Camaleões: sobre hipocrisia e traição

Camaleões: sobre hipocrisia e traição

Cultura por RED
08/10/2023 05:25 • Atualizado em 09/10/2023 13:38
Camaleões: sobre hipocrisia e traição

De LÉA MARIA AARÃO REIS*

É interessante a trajetória desse filme policial, Camaleões, uma produção recente, de 2023, assinada pelo jovem diretor norte-americano de 38 anos, Grant Singer, que está estreando na trilha dos longas-metragens. Conhecido na sua área de trabalho até então como autor de vídeos clipes vistosos, publicidade para grupos de música pop, Singer não garantiu opinião uniforme entre críticos de filmes em cinemas e com espectadores habituais de plataformas de streaming.

Quarenta por cento da crítica especializada viram o filme sem novidades embora destacando a atuação primorosa do ator Benício del Toro. Mas muitos espectadores saúdam Reptile, o título original, como um suspense especial e para além do embalo de noites insones.

Reptile remete à ideia de traição, hipocrisia, mentiras e fingimento borrifados sobre uma comunidade de alta classe média da Nova Inglaterra onde os ‘bandidos’ seriam agentes de segurança pública, policiais corrompidos por meliantes maiores, os empresários milionários. Até aqui, pouca novidade para o que lemos e ouvimos no front do noticiário diário a respeito de executores e dos mentores, mandantes e financiadores de ações ilegais.

Mas a atmosfera criada com as imagens de Singer e a trilha musical do filme, insinuando, mas não afirmando nada, turbinam a trama do argumento criado por ele e seus co-roteiristas, Benjamin Brewer e pelo próprio ator del Toro. Garantem um filme inteligente, no mínimo curioso e um pouco instigante em um mar de outros filmes medíocres.
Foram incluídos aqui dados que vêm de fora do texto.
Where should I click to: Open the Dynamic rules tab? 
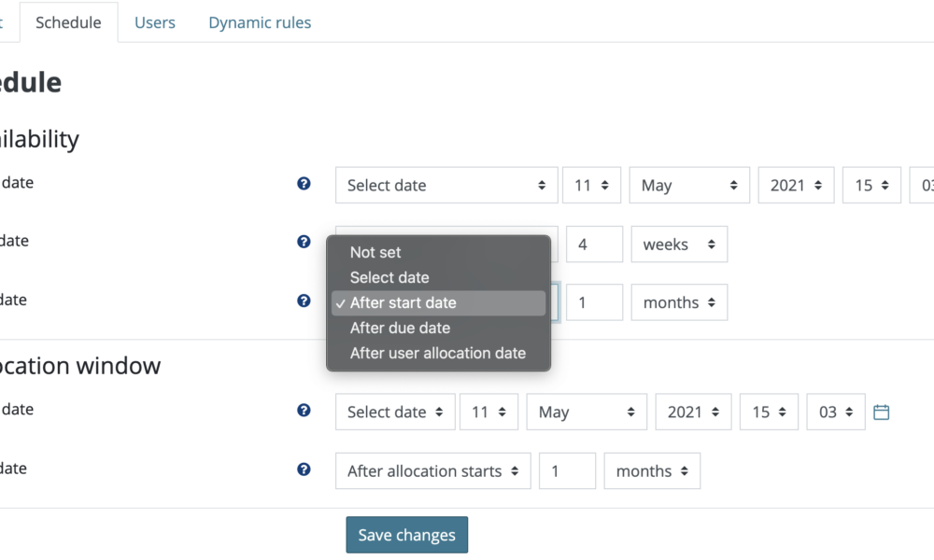(x=259, y=22)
Longo, de duas horas e 15 minutos, o seu suspense poderia ser mais compactado. Mas é tal a suspeita que paira sobre a comunidade de ‘homens de bem’ nele apresentada, e com a inocência de ninguém assegurada, que a maldade como que se espalha, lenta, e com acordes surdos, sobre todos. Nem policiais nem matriarcas, nem mulheres infiéis nem esposas fiéis, nem homens carreiristas nem o próprio protagonista, o detetive durão Tom Nichols vivido por Benício del Toro, escapam. Todos são camaleões, ou foram répteis em algum lugar do passado ou estão em vias de sê-lo.

Além de sustentado por uma atmosfera física sombria da Nova Inglaterra, Reptile traz o excelente ator porto-riquense em plena forma. Del Toro faz o policial que tenta disfarçar a meia idade, já precisa usar óculos para a vista cansada, mas exibe um brinco de garotão, tem um passado nebuloso e o cabelo é acintosamente pintado de negro.

Nichols é um apaixonado pela profissão e pela sua mulher, esta vivida pela atriz Alicia Silverstone que décadas atrás entrou no panteão da fama comercial com o best seller cinematográfico As Patricinhas de Beverly Hills.

No dizer de alguns críticos, del Toro, nascido em família de imigrantes e criado na Califórnia, não se deixou massacrar pelo sistemão do cinema comercial americano e não consolidou a carreira numa mera marca. Camaleões é ele e é dele.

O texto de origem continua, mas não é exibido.